▸ WHAT TO PRODUCE
Write the entries below out again in full. Match every character.

___ INPUT FOR THIS TASK

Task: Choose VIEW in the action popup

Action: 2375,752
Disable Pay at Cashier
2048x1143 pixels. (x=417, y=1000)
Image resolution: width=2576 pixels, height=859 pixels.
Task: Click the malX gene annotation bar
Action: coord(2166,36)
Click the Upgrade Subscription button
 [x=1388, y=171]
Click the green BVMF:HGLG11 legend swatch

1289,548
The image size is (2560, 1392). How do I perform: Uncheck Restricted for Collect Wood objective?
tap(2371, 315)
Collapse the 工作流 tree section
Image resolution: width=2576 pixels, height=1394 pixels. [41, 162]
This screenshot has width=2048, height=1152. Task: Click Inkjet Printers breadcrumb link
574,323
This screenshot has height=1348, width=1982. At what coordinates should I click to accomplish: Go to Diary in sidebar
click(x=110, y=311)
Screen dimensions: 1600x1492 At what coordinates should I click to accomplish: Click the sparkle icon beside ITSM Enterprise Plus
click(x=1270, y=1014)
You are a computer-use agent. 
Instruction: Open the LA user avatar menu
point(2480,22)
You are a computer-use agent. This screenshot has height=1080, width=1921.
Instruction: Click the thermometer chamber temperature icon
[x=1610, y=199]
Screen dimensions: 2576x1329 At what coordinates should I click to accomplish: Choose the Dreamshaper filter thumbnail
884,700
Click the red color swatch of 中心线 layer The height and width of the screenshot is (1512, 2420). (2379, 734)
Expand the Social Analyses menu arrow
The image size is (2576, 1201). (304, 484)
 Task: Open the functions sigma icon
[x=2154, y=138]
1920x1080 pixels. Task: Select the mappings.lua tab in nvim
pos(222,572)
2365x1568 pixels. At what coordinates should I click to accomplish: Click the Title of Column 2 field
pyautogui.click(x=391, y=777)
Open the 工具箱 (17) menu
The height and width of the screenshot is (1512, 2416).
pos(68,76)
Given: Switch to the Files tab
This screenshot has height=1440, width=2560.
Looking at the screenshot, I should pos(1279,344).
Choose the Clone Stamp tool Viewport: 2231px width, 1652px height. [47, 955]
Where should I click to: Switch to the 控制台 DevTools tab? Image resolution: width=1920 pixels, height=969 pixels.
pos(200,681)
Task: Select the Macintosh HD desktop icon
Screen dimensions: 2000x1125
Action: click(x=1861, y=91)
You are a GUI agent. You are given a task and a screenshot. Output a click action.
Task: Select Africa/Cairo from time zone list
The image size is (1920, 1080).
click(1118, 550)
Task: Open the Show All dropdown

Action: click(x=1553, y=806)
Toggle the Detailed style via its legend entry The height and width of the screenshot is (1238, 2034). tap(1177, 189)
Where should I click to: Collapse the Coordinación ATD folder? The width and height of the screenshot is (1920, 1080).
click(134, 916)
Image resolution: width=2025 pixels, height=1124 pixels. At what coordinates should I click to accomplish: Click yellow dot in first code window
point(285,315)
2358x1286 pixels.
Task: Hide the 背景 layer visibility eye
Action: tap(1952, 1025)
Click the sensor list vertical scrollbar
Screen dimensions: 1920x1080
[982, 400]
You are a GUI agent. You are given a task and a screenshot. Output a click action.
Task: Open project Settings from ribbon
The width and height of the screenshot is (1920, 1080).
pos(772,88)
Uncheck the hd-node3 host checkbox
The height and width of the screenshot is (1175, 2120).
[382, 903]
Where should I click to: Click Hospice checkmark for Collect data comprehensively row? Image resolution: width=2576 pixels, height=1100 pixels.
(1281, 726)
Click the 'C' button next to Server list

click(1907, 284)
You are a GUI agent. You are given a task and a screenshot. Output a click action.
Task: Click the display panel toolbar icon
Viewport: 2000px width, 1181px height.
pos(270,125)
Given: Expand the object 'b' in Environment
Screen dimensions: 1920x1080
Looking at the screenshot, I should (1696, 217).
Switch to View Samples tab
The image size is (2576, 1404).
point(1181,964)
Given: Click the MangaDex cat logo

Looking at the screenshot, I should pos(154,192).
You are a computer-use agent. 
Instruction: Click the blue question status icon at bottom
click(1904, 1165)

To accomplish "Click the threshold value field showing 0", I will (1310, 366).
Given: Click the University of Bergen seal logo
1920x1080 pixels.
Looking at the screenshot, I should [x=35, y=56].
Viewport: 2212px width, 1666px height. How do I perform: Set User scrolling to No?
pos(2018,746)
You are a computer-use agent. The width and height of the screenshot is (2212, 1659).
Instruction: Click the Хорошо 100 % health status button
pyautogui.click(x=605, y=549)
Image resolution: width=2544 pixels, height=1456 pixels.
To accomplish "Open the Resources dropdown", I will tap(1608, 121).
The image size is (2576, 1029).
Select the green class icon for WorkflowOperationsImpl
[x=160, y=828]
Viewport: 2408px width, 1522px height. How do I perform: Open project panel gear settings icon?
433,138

______

▸ RESPONSE
Task: Choose VIEW in the action popup

Action: 2375,752
Disable Pay at Cashier
2048x1143 pixels. (x=417, y=1000)
Image resolution: width=2576 pixels, height=859 pixels.
Task: Click the malX gene annotation bar
Action: coord(2166,36)
Click the Upgrade Subscription button
 [x=1388, y=171]
Click the green BVMF:HGLG11 legend swatch

1289,548
The image size is (2560, 1392). How do I perform: Uncheck Restricted for Collect Wood objective?
tap(2371, 315)
Collapse the 工作流 tree section
Image resolution: width=2576 pixels, height=1394 pixels. [41, 162]
This screenshot has width=2048, height=1152. Task: Click Inkjet Printers breadcrumb link
574,323
This screenshot has height=1348, width=1982. At what coordinates should I click to accomplish: Go to Diary in sidebar
click(x=110, y=311)
Screen dimensions: 1600x1492 At what coordinates should I click to accomplish: Click the sparkle icon beside ITSM Enterprise Plus
click(x=1270, y=1014)
You are a computer-use agent. 
Instruction: Open the LA user avatar menu
point(2480,22)
You are a computer-use agent. This screenshot has height=1080, width=1921.
Instruction: Click the thermometer chamber temperature icon
[x=1610, y=199]
Screen dimensions: 2576x1329 At what coordinates should I click to accomplish: Choose the Dreamshaper filter thumbnail
884,700
Click the red color swatch of 中心线 layer The height and width of the screenshot is (1512, 2420). (2379, 734)
Expand the Social Analyses menu arrow
The image size is (2576, 1201). (304, 484)
 Task: Open the functions sigma icon
[x=2154, y=138]
1920x1080 pixels. Task: Select the mappings.lua tab in nvim
pos(222,572)
2365x1568 pixels. At what coordinates should I click to accomplish: Click the Title of Column 2 field
pyautogui.click(x=391, y=777)
Open the 工具箱 (17) menu
The height and width of the screenshot is (1512, 2416).
pos(68,76)
Given: Switch to the Files tab
This screenshot has height=1440, width=2560.
Looking at the screenshot, I should pos(1279,344).
Choose the Clone Stamp tool Viewport: 2231px width, 1652px height. [47, 955]
Where should I click to: Switch to the 控制台 DevTools tab? Image resolution: width=1920 pixels, height=969 pixels.
pos(200,681)
Task: Select the Macintosh HD desktop icon
Screen dimensions: 2000x1125
Action: click(x=1861, y=91)
You are a GUI agent. You are given a task and a screenshot. Output a click action.
Task: Select Africa/Cairo from time zone list
The image size is (1920, 1080).
click(1118, 550)
Task: Open the Show All dropdown

Action: click(x=1553, y=806)
Toggle the Detailed style via its legend entry The height and width of the screenshot is (1238, 2034). tap(1177, 189)
Where should I click to: Collapse the Coordinación ATD folder? The width and height of the screenshot is (1920, 1080).
click(134, 916)
Image resolution: width=2025 pixels, height=1124 pixels. At what coordinates should I click to accomplish: Click yellow dot in first code window
point(285,315)
2358x1286 pixels.
Task: Hide the 背景 layer visibility eye
Action: tap(1952, 1025)
Click the sensor list vertical scrollbar
Screen dimensions: 1920x1080
[982, 400]
You are a GUI agent. You are given a task and a screenshot. Output a click action.
Task: Open project Settings from ribbon
The width and height of the screenshot is (1920, 1080).
pos(772,88)
Uncheck the hd-node3 host checkbox
The height and width of the screenshot is (1175, 2120).
[382, 903]
Where should I click to: Click Hospice checkmark for Collect data comprehensively row? Image resolution: width=2576 pixels, height=1100 pixels.
(1281, 726)
Click the 'C' button next to Server list

click(1907, 284)
You are a GUI agent. You are given a task and a screenshot. Output a click action.
Task: Click the display panel toolbar icon
Viewport: 2000px width, 1181px height.
pos(270,125)
Given: Expand the object 'b' in Environment
Screen dimensions: 1920x1080
Looking at the screenshot, I should (1696, 217).
Switch to View Samples tab
The image size is (2576, 1404).
point(1181,964)
Given: Click the MangaDex cat logo

Looking at the screenshot, I should pos(154,192).
You are a computer-use agent. 
Instruction: Click the blue question status icon at bottom
click(1904, 1165)

To accomplish "Click the threshold value field showing 0", I will (1310, 366).
Given: Click the University of Bergen seal logo
1920x1080 pixels.
Looking at the screenshot, I should [x=35, y=56].
Viewport: 2212px width, 1666px height. How do I perform: Set User scrolling to No?
pos(2018,746)
You are a computer-use agent. The width and height of the screenshot is (2212, 1659).
Instruction: Click the Хорошо 100 % health status button
pyautogui.click(x=605, y=549)
Image resolution: width=2544 pixels, height=1456 pixels.
To accomplish "Open the Resources dropdown", I will tap(1608, 121).
The image size is (2576, 1029).
Select the green class icon for WorkflowOperationsImpl
[x=160, y=828]
Viewport: 2408px width, 1522px height. How do I perform: Open project panel gear settings icon?
433,138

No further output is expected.